Alpini e Fondazione comunitaria del Lecchese per il rifugio “Mandell bass”, aperto ora anche un fondo

(C.Bott.) Il rifugio “Mandell bass” in costruzione nella Ruby Valley nepalese ha ora anche un suo fondo. E’ stato aperto presso la Fondazione comunitaria del Lecchese e consentirà a chi effettuerà una donazione di accedere alle previste detrazioni fiscali, sia da parte delle aziende sia dei privati cittadini.
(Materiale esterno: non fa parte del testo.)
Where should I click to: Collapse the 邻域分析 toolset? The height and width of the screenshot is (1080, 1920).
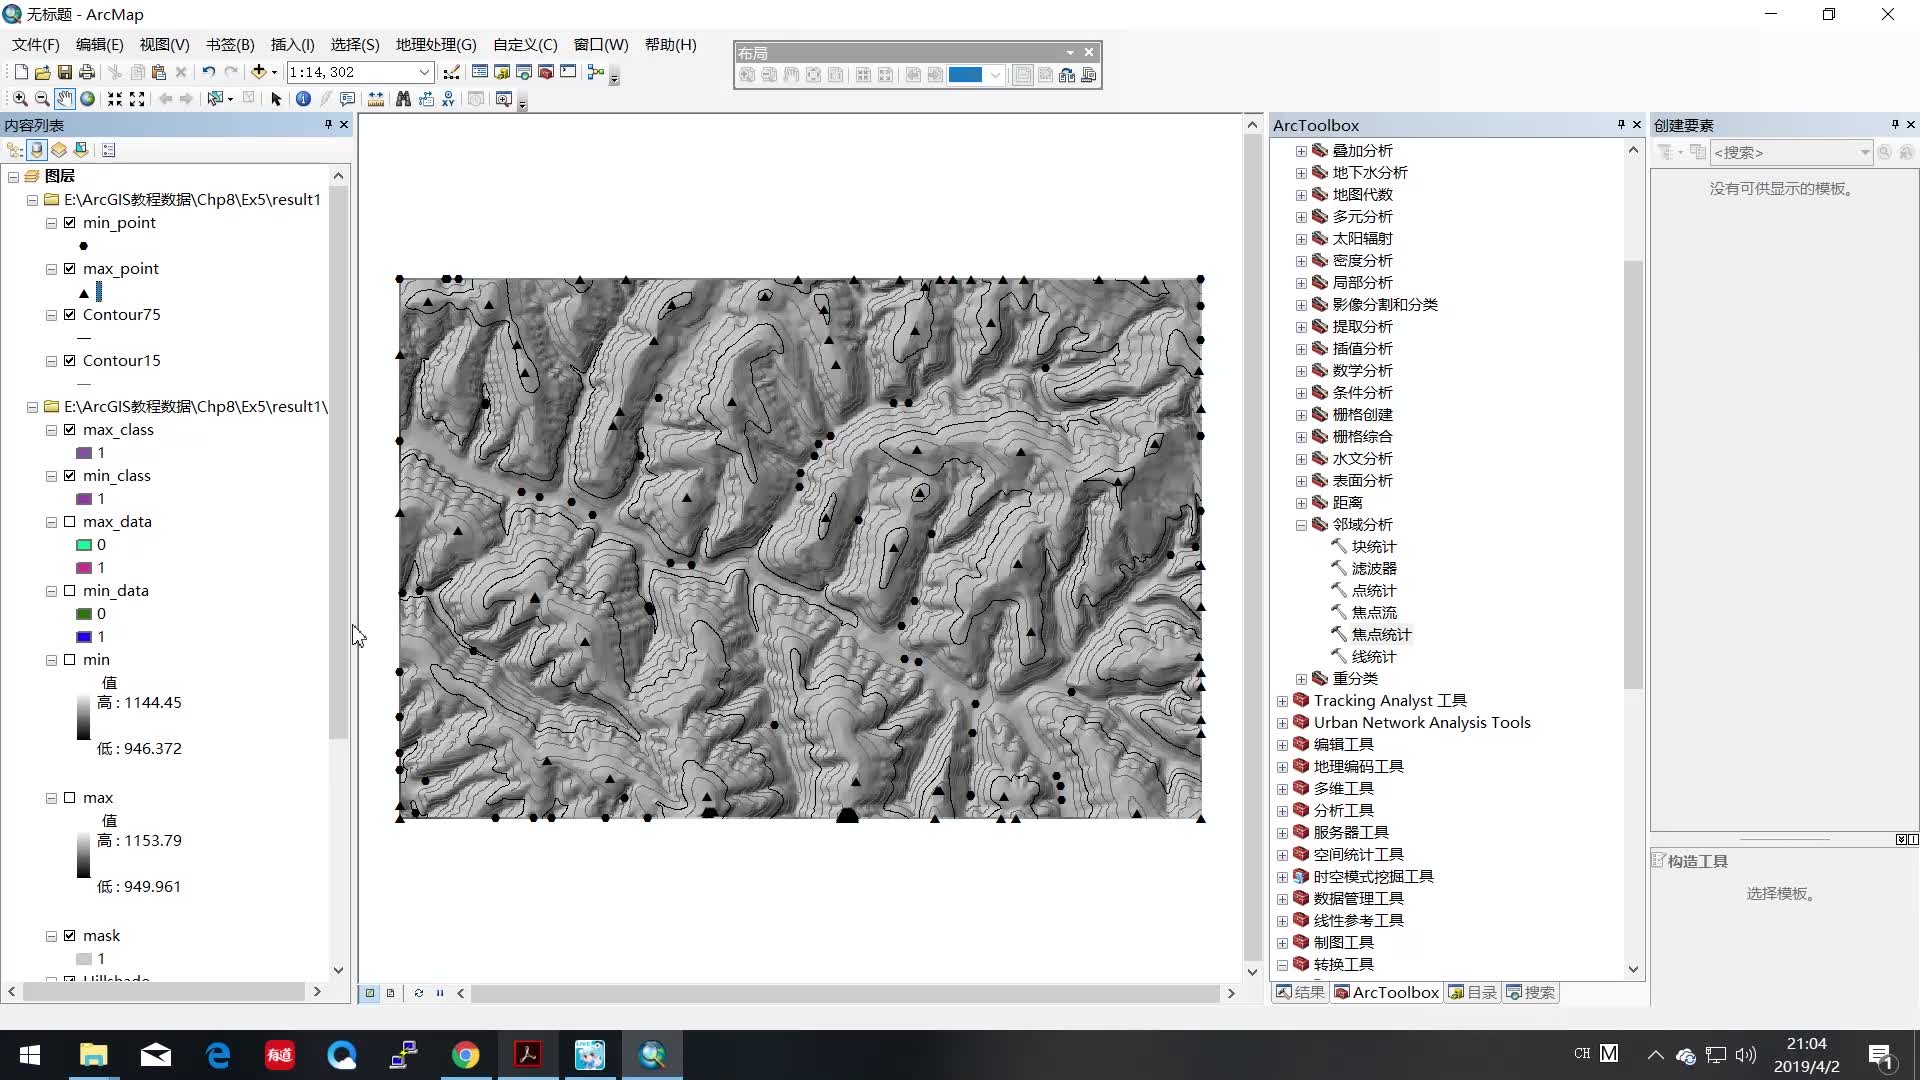tap(1301, 525)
L’iniziativa, voluta e portata avanti da Oscar Ongania, ha trovato il convinto sostegno del Gruppo alpini di Mandello Lario, di cui lo stesso Ongania fa parte e sul cui conto confluiranno le donazioni destinate appunto al progetto in fase di attuazione nel Paese asiatico compreso tra India e Tibet.

Nella brochure predisposta per presentare l’avvenuta istituzione del fondo si legge che “la Ruby Valley è un territorio di grande fascino, non ancora frequentata da molti appassionati perché priva di strutture ricettive conosciute e adatte all’ospitalità”.

Da qui l’idea di Ongania di costruire un vero rifugio a Sertung, meta ideale come base di partenza per intraprendere i percorsi e godere del giusto comfort che un rifugio montano può offrire.

“La collaborazione con amici locali ormai decennale - si legge sempre nella brochure - e l’assidua frequentazione del villaggio ha permesso di ideare e progettare una struttura in muratura che potrà ospitare fino a 40 persone, con servizi e spazi di aggregazione che consentiranno di conoscere e apprezzare la gente e la cultura del luogo”.

E’ doveroso ricordare che a questo progetto Ongania sta dedicando con il suo gruppo di amici tempo ed energie e che per finanziarlo ha già proposto serate, incontri, proiezioni e la vendita di gadget ispirati proprio al rifugio, i cui lavori procedono nel frattempo a ritmo spedito, raccogliendo già cospicui fondi.

Ora ecco anche il fondo “Mandell bass”, per scrivere altre pagine di quello che ormai non è più semplicemente un libro dei sogni.